Em uma participação menor, mas bastante marcante, Jeffrey Wright “salva” a reputação da CIA, com seu Felix Leiter sendo um dos poucos agentes da companhia norte-americana a ser retratado como alguém correto – o que reflete até o modo com que os EUA da era Bush são vistos pelo mundo. Wright se mostra bastante contido na fita, como alguém que não pode abertamente mostrar sua posição moral, mas que age “na surdina” para que esta seja ouvida.

A até então desconhecida Gemma Arterton possui pouco tempo de cena, mas tem desenvoltura como a agente administrativa Strawberry Fields (os fãs dos Beatles vão adorar esta referência), encarnando um tipo mais clássico de bond girl. Olga Kurylenko encarna o papel feminino principal como a traumatizada Camille. Apesar de bela, a atriz/modelo ucraniana não foi lá uma escolha muito acertada para a personagem, que acaba sendo menos do que poderia ser. Esperemos que a atriz evolua em suas futuras participações na franquia.

Já Mathieu Amalric retrata seu Dominic Greene não como o vilão típico da série, mas como um homem de negócios cuja ganância faria Gordon Gecko corar. Greene não poupa esforços para atingir seus objetivos e a complexidade de seu “Projeto Tierra”, que remete aos planos mais elaborados dos vilões da série, mas com um pé na realidade, impressiona pela falta de caráter e excesso de visão do personagem, com esse dualismo sendo muito bem retratado pelo ator francês.

Como já disse, Marc Forster não me decepcionou na direção. Além de arrancar boas atuações de quase todo o elenco e acertar em cheio nas cenas de ação, Forster não economizou nas características que marcaram sua filmografia, que são suas tomadas de câmera bastante inventivas e sua capacidade de colocar informações na tela de modo absolutamente orgânico. Desde os caracteres mostrando em que local do mundo Bond está, até os painéis high-tech do MI6, tudo no longa é visualmente espantoso. Além disso, algumas metáforas visuais mostradas na fita são geniais, tal como o colar na neve e o olho na cena da ópera.

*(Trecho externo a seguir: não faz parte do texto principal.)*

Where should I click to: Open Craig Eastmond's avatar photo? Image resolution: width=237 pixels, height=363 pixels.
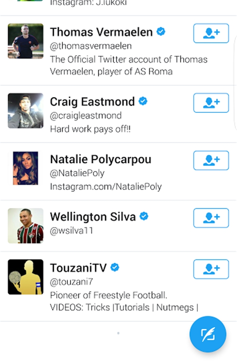point(26,110)
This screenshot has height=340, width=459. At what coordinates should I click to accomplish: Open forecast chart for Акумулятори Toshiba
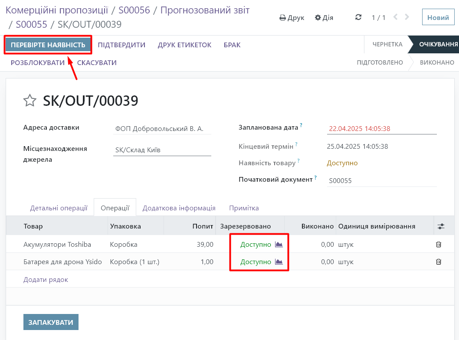tap(279, 245)
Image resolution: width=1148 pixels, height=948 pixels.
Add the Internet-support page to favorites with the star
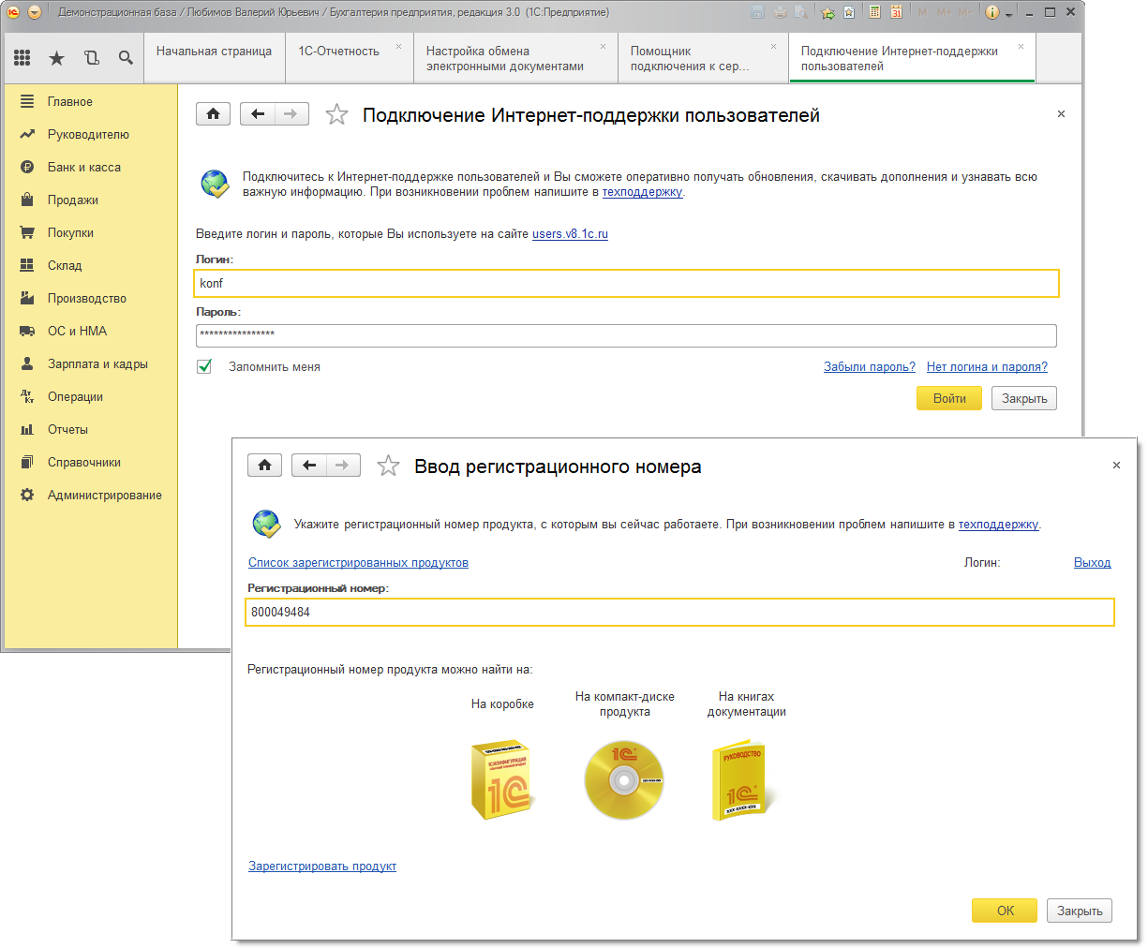(336, 114)

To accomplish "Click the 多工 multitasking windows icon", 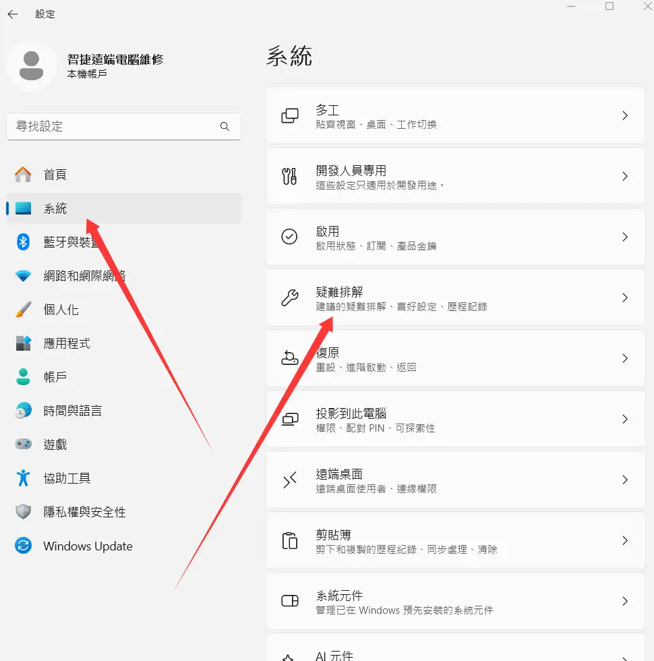I will [289, 115].
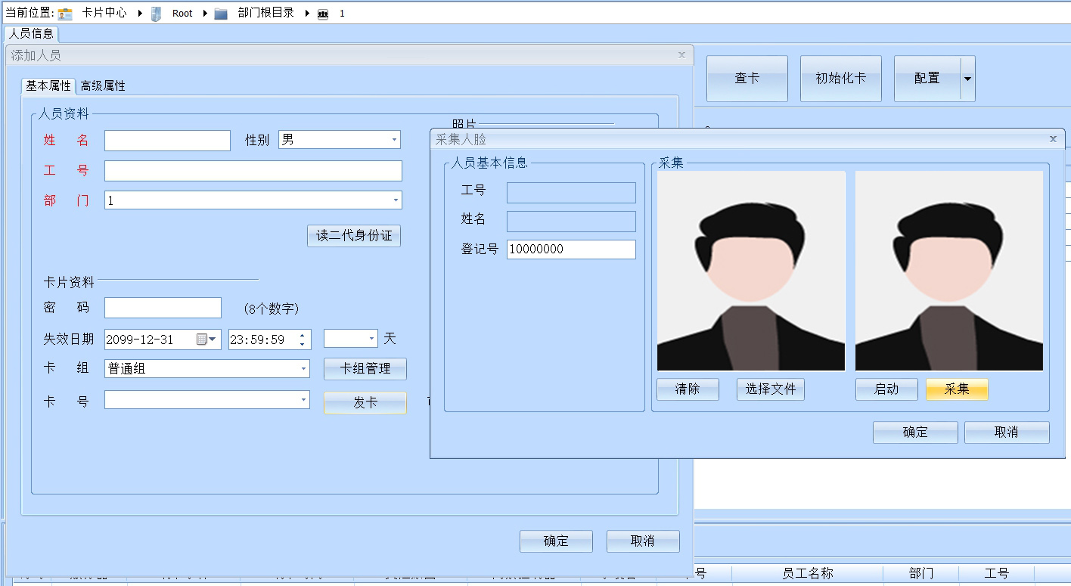Switch to the 高级属性 tab
The height and width of the screenshot is (586, 1071).
pos(103,86)
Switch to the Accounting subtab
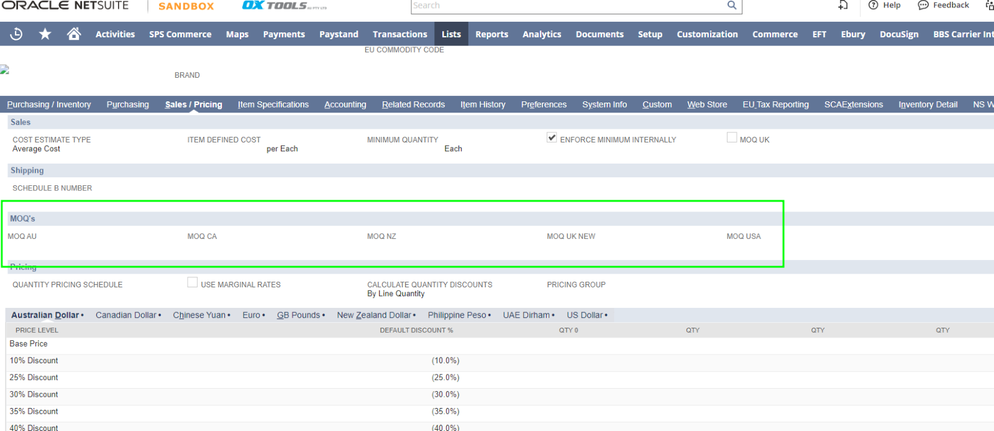 (345, 104)
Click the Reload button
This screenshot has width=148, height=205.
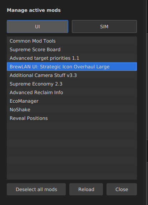click(86, 189)
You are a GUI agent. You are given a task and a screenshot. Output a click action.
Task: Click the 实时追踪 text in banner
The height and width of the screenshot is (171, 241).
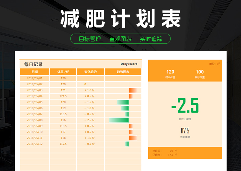pyautogui.click(x=151, y=39)
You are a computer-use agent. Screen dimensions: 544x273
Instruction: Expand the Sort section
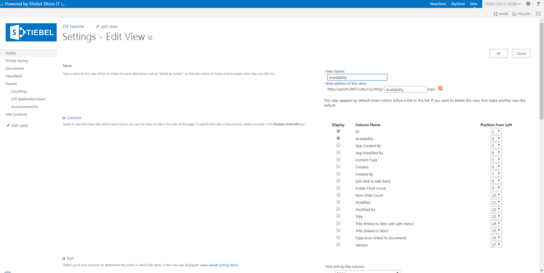pos(63,258)
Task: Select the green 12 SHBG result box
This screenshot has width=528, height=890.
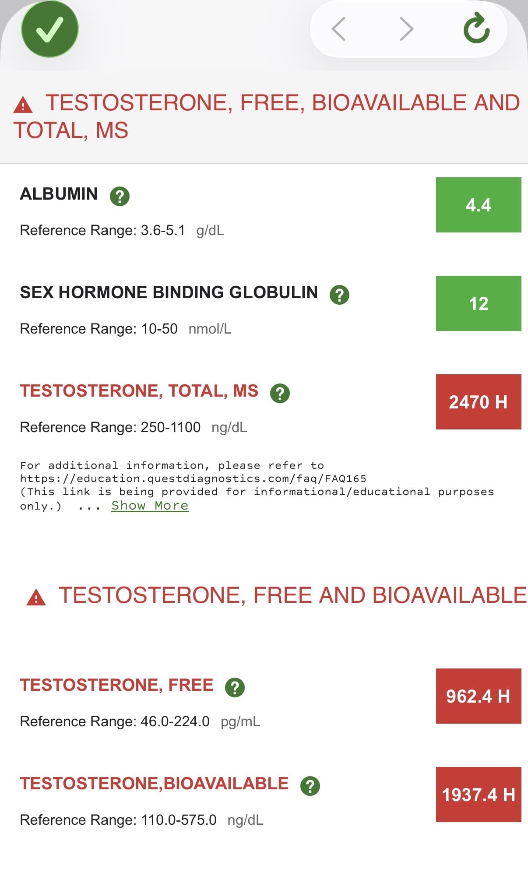Action: (479, 303)
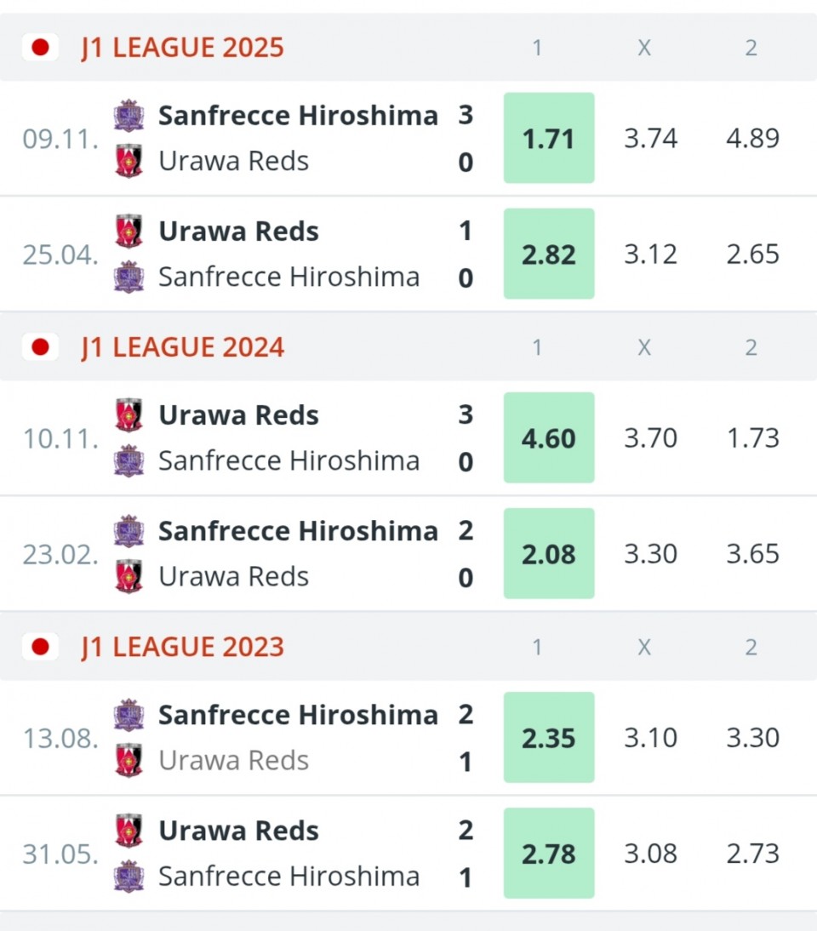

Nesse sentido, a direção de fotografia de Roberto Schaefer foi extremamente feliz. Colaborador freqüente de Forster, Schaefer extrai o melhor de cada uma das exóticas locações da fita, principalmente das seqüências no deserto e da emblemática e já citada cena durante a ópera. Outro companheiro habitual do cineasta, o editor Matt Chesse, trabalhou em conjunto com Richard Pearson para montar o filme que, apesar de ser o mais curto da franquia, não parece corrido de modo algum.

Na parte musical, David Arnold continua a inserir, pouco a pouco, elementos das trilhas clássicas de Bond, justamente retratando a transformação contínua do personagem. Já a música dos créditos, “Another Way To Die”, cantada por Jack White e Alicia Keys, pode soar estranha de início, mas acaba conquistando o público. Pode não ser tão boa quanto “You Know My Name”, mas não deixa de ter seus atrativos.

A idéia de colocar a vinheta do cano da arma no final remete diretamente ao “Batman Begins” mostrado apenas no momento final do longa do homem-morcego lançado em 2005. Isso mostra que o James Bond de Daniel Craig finalmente “começou” após os eventos de seus dois mais recentes filmes. Tomara que suas aventuras depois de “formado” sejam tão interessantes de acompanhar quanto a sua evolução.